Si los audios son falsos, ¿por qué Spagnuolo no quiere que cotejen su voz?
Mientras asegura que las grabaciones fueron manipuladas o hechas con IA, el exdirector de ANDIS rechaza aportar su voz para la pericia judicial.
Diego Spagnuolo, ex director de la Agencia Nacional de Discapacidad (ANDIS) y uno de los principales procesados en la causa por corrupción que investiga millonarias irregularidades en compras de medicamentos e insumos, se negó a entregar una muestra de su voz para la pericia ordenada por la Justicia sobre los audios que comprometen a exfuncionarios y empresarios vinculados al organismo.
La decisión llamó la atención porque fueron justamente Spagnuolo y otros acusados quienes durante meses insistieron en que las grabaciones eran falsas, habían sido manipuladas o incluso generadas mediante inteligencia artificial. Sin embargo, ahora rechazan uno de los mecanismos técnicos más importantes para comprobar si esos planteos tienen sustento.
El juez federal Ariel Lijo dispuso avanzar con un estudio integral sobre los audios incorporados al expediente, luego de que la Cámara Federal ordenara investigar tanto su autenticidad como su origen. A pedido del fiscal Franco Picardi, el magistrado incluyó entre las medidas la obtención de una muestra de voz del exdirector de la ANDIS para realizar un cotejo acústico y fonético con las grabaciones difundidas públicamente.
La defensa de Spagnuolo, encabezada por Mauricio D'Alessandro, sostiene que la medida podría afectar la garantía contra la autoincriminación y argumenta que los audios fueron obtenidos de manera ilegal. También insiste en que el material podría haber sido alterado, editado o generado mediante inteligencia artificial.
Las grabaciones fueron difundidas en agosto de 2025 y generaron uno de los mayores dolores de cabeza para el gobierno de Javier Milei. En ellas se escucha una voz atribuida a Spagnuolo describiendo un supuesto esquema de retornos vinculado a contrataciones dentro de la ANDIS, mencionando porcentajes destinados a distintos actores políticos y empresarios, además de referencias a la droguería Suizo Argentina y a dirigentes cercanos al oficialismo.
Aunque los audios no fueron utilizados como prueba principal para avanzar con los procesamientos, sí dieron origen a una investigación que posteriormente fue respaldada con documentación, facturas, registros administrativos y conversaciones encontradas en teléfonos celulares secuestrados durante los allanamientos. Según la fiscalía, las maniobras detectadas habrían provocado sobreprecios de hasta 2.000% en medicamentos y de hasta 4.000% en determinados insumos destinados a personas con discapacidad.

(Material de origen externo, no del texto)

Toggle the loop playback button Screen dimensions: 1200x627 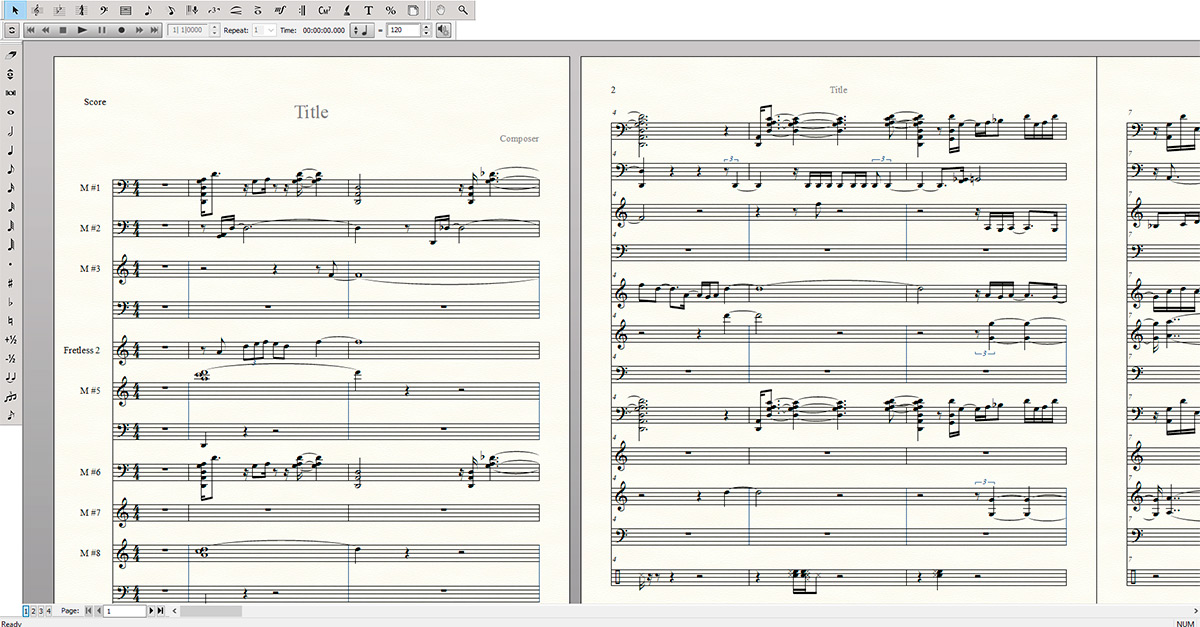[x=10, y=30]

La contradicción que incomoda al oficialismo
La resistencia del exdirector de la ANDIS a someterse a la pericia de voz inevitablemente trae nuevamente una discusión que el propio gobierno nacional impulsó durante el conflicto por el financiamiento universitario. En aquel debate, Javier Milei y distintos funcionarios defendieron auditorías sobre las universidades nacionales bajo una consigna que se volvió recurrente en el discurso libertario: "el que no se deja auditar es chorro".
Ahora, la situación parece presentar un escenario inverso. Mientras la Justicia intenta determinar si los audios son auténticos o fueron manipulados, uno de los principales protagonistas de la causa rechaza aportar voluntariamente el elemento que permitiría despejar buena parte de las dudas.
El expediente sobre la ANDIS fue además uno de los escándalos que más impacto tuvo sobre la imagen del gobierno libertario. Incluso para varios analistas, el caso generó un costo político superior al provocado por la polémica de la criptomoneda $LIBRA, debido a que involucró recursos destinados a personas con discapacidad, uno de los sectores más afectados por los recortes y la revisión masiva de beneficios implementada desde el inicio de la gestión.
Mientras se desarrollan las pericias técnicas a cargo de Gendarmería y de especialistas designados por las partes, la investigación continúa avanzando. Los peritos deberán determinar si las grabaciones corresponden efectivamente a la voz de Spagnuolo, si presentan signos de edición, si existió manipulación digital y si pudo intervenir inteligencia artificial en su elaboración.